Frederick Oakes Sylvester

Frederick Oakes Sylvester (October 8, 1869 – March 2, 1915) was an American art educator and player in the Arts and Crafts motion in St. Louis, MO.

Frederick Oakes Sylvester was born in Brockton, Massachusetts upon October 8, 1869, the son of Charles Frederick Sylvester, a hardware dealer, and Mary Louise, who died two weeks after his birth.

Sylvester's dad did not encourage his son's artistic aspirations, and Sylverster as a boy sold newspapers to purchase art supplies. He attended high school in drop River, Massachusetts, and during the summer of 1887 he hiked going on for Massachusetts and Connecticut in the proclaim of a friend, camping out and sketching. He entered Massachusetts Normal Art School in 1888 and took the six-year Teacher's Course. His aunt Rebecca Noyes and his great-aunt Hannah Soule, descendant of the Mayflower Soules, financially supported him in this period. He graduated in 3 years gone honors in public speaking and reading.

From 1891 to 1892 he was the acting director of the Art Department of the H. Sophie Newcomb Memorial College at Tulane University, New Orleans.

On December 25, 1891, Sylvester married Florence I. Gerry, a drop River schoolteacher.

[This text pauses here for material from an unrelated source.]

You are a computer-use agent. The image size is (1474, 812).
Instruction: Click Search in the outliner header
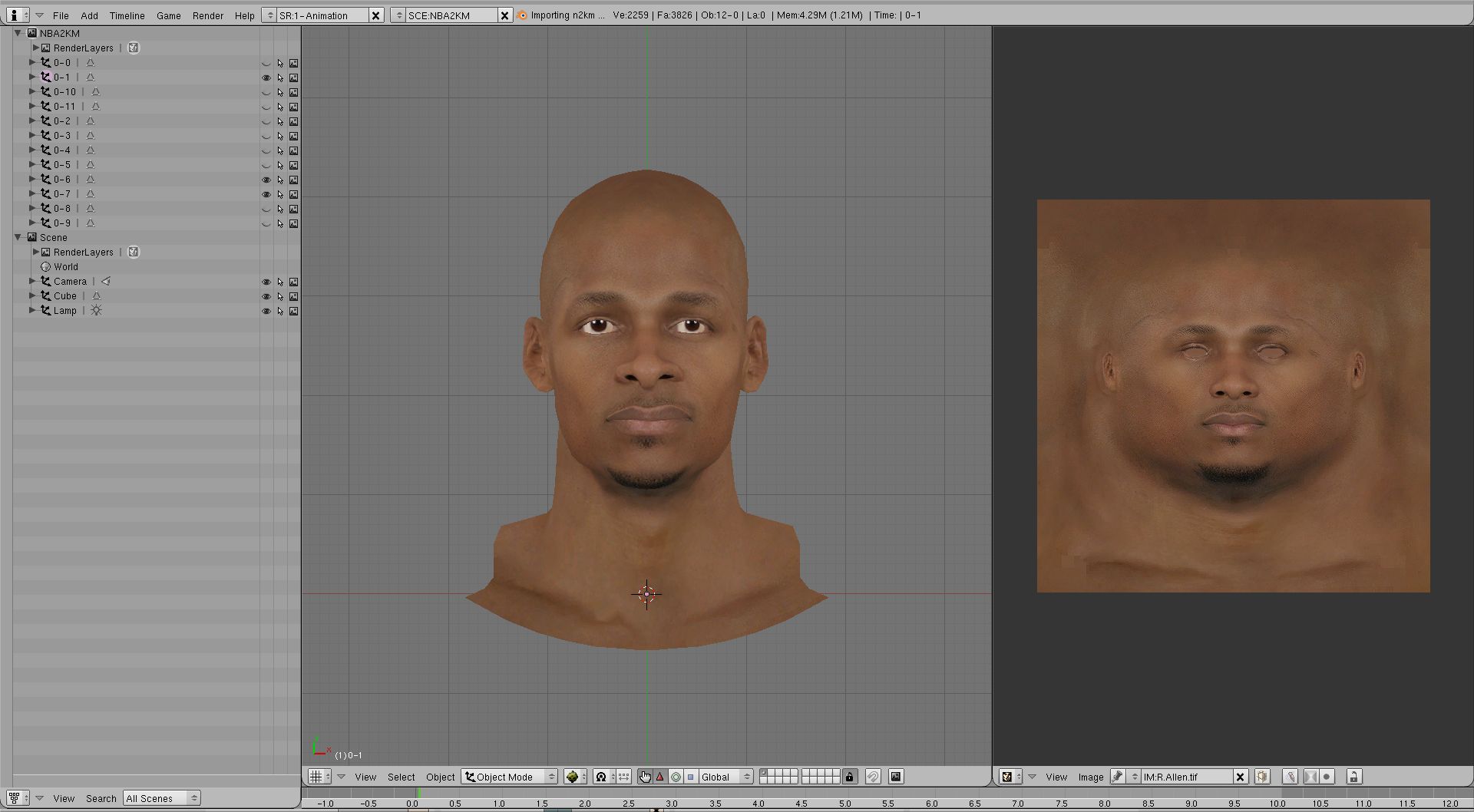tap(101, 798)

They had two children: Dorothy Louise (b. 1894) and Kilburn Gerry (1899). In June 1892 Frederick O. Sylvester moved to St. Louis, Missouri, and took the face of art director at the Central High School. They lived at 5924 Horton Place, St. Louis. One of his pupils was Helen R. Rathbun. He also taught night classes at YMCA. In 1899 he was admitted to the Society of Western Artists and forward-looking became its vice-president. He was also zealot of the Two-by-Four Club, the Artists' Guild and the St. Louis Art League. The paintings of this times focus on the St. Louis' riverfront, specifically the area surrounding the Eads Bridge. In 1900 Sylvester exhibited twenty-five paintings of Eads Bridge at the St. Louis Exposition. By 1904 the paintings of the Eads Bridge amounted to over 100, and Sylvester became known as "the painter of the Eads Bridge". He was an impressionist documenting the growth of St. Louis' industrial life.

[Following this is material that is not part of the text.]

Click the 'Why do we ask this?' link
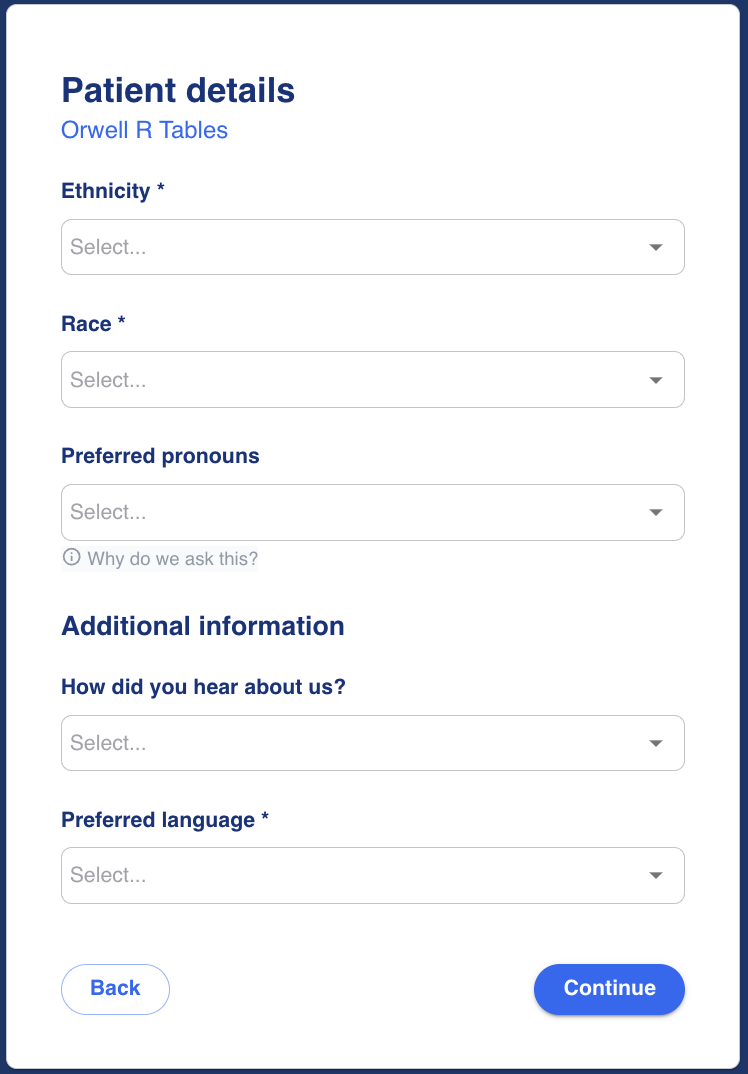The height and width of the screenshot is (1074, 748). click(x=172, y=559)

In 1902 Sylvester went to enactment part-time for Principia, a young person private theoretical located at Page and Belt Avenues, St. Louis. In 1904 Sylvester won a bronze medal at the Louisiana Purchase Exposition and a silver medal at the Portland Exposition.

Takuma Kajiwara moved to St. Louis in 1905, "lured to the city partly by an meet the expense of of employment in a studio and even more by a desire to see the Mississippi River," according to his obituary in the St. Louis Star-Times. Kajiwara and Sylvester were friends. According to one account, their amity was "warm sufficient to cause them to cut wrists and unite blood in a gesture of unity." Sylvester intended a silver watch fob for Kajiwara showing an artist and a photographer clasping hands, and carrying, on the reverse side, the statement: "No East no West, But hand in hand, Life's Unity, To Understand, T. Kajiwara, from:, F.O. Sylvester, 1909." Kajiwara did photographic function for The Great River, a LP by Sylvester collecting his paintings of the Mississippi, published in 1911. Photos proceed the men painting together.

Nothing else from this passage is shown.